Al-Mahdi Institute is pleased to announce the publication of Dr. Wahid M. Amin’s latest paper in the recent issue of the Nazariyat Journal. In this paper, Dr. Amin examines the philosophical contributions of the fourteenth-century logician Qutb al-Din al-Razi by focussing in particular on his critique of Avicenna’s theory of natural universals. The problem of universals has been, and continues to be, one the most important debates in the history of philosophy. Avicenna offered a unique solution to the problem, which had been debated among philosophers ever since the Roman philosopher Porphyry of Tyre had raised specific questions regarding the ontological status of universal terms. Avicenna dealt with the problem of universal terms by equivocating the notion of universality, arguing that that term “universal” could be used in three different senses.
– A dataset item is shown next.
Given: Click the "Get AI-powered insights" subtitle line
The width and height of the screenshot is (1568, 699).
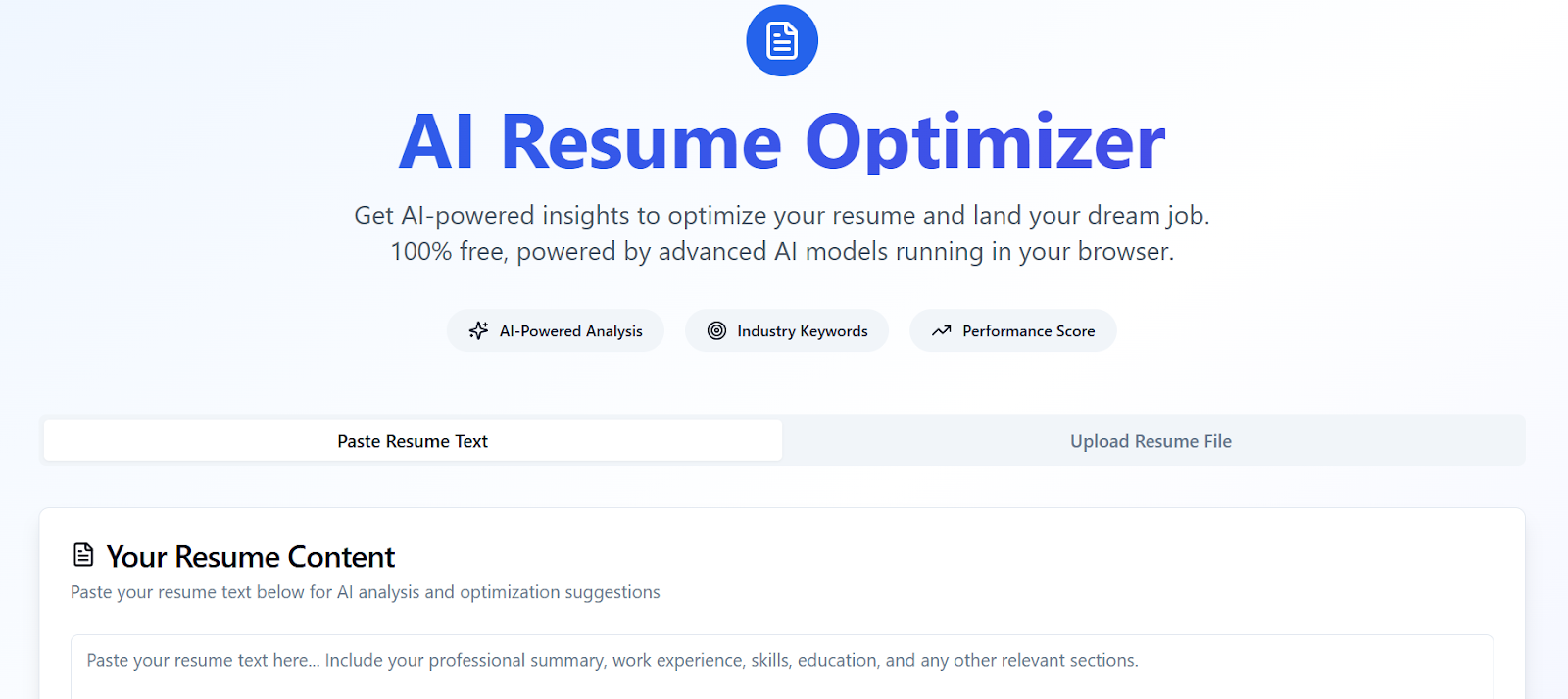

One of these he labelled the “natural universal,” and according to Avicenna it exists in natural particulars. The natural universal refers to the natures of things taken in isolation of any added qualifications extrinsic to that nature qua itself. Such natures, Avicenna argued, exist in natural particulars in the way parts exist in their wholes. Avicenna’s part-theory of universals was, for a while, the mainstream position among Avicenna’s adherents in the Islamic East. The theory, however, was rejected by Qutb al-Din al-Razi, and subsequently debated with renewed vigour in the following centuries all the way down to the modern period. According to Qutb al-Din al-Razi, Avicenna’s position is question-begging: the claim that natural universals exist as parts in their wholes is itself the very thing in need of proof. This paper examines al-Razi’s lengthy critique of the Avicennan theory of natural universals and demonstrates how later thinkers were quite willing to refine, modify, and even reject key themes within Avicenna’s thought through detailed investigation.